THE RECORDS START

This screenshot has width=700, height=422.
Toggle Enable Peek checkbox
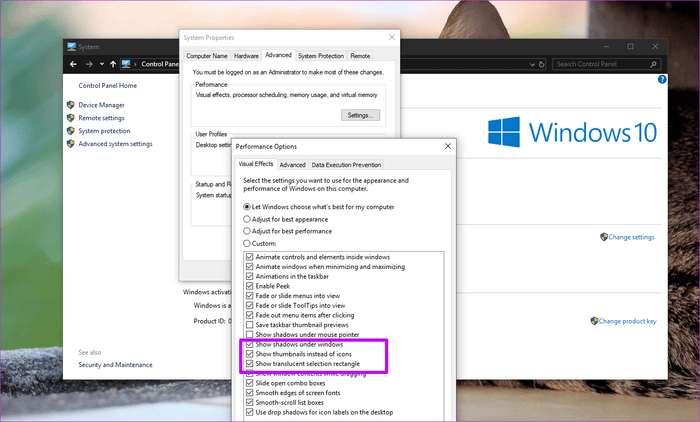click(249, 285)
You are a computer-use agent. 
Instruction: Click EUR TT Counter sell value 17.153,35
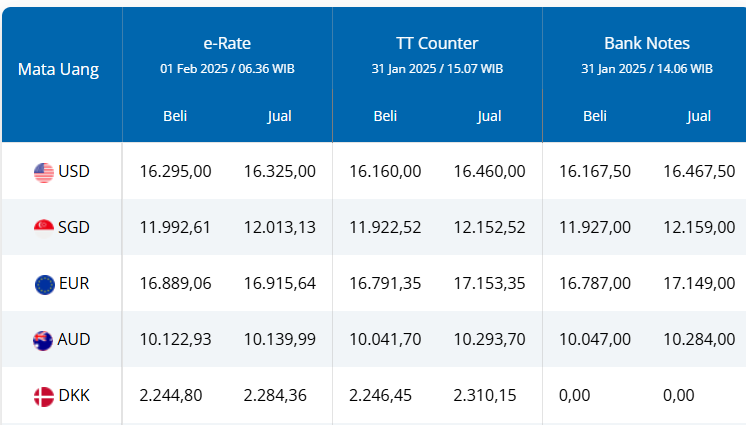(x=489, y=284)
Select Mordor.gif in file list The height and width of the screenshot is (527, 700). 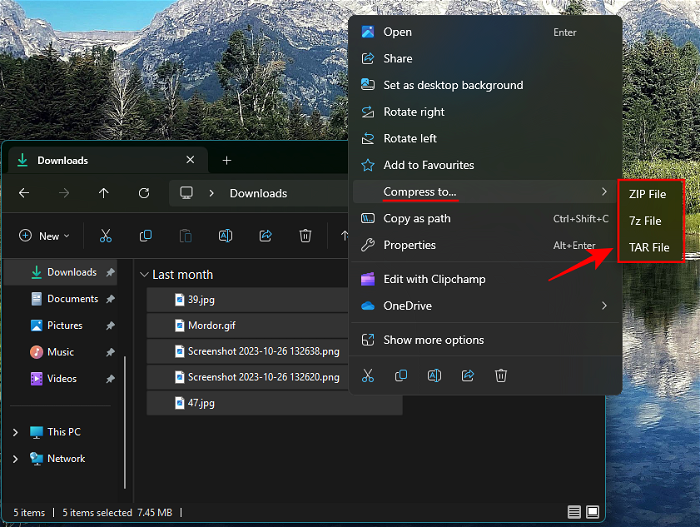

THE RECORDS END

§ **PROBLEM STATEMENT**: Without any of the pictures, repeat the entries above word for word.

§ **EXPECTED ANSWER**:
This screenshot has width=700, height=422.
Toggle Enable Peek checkbox
click(249, 285)
You are a computer-use agent. 
Instruction: Click EUR TT Counter sell value 17.153,35
(x=489, y=284)
Select Mordor.gif in file list The height and width of the screenshot is (527, 700). 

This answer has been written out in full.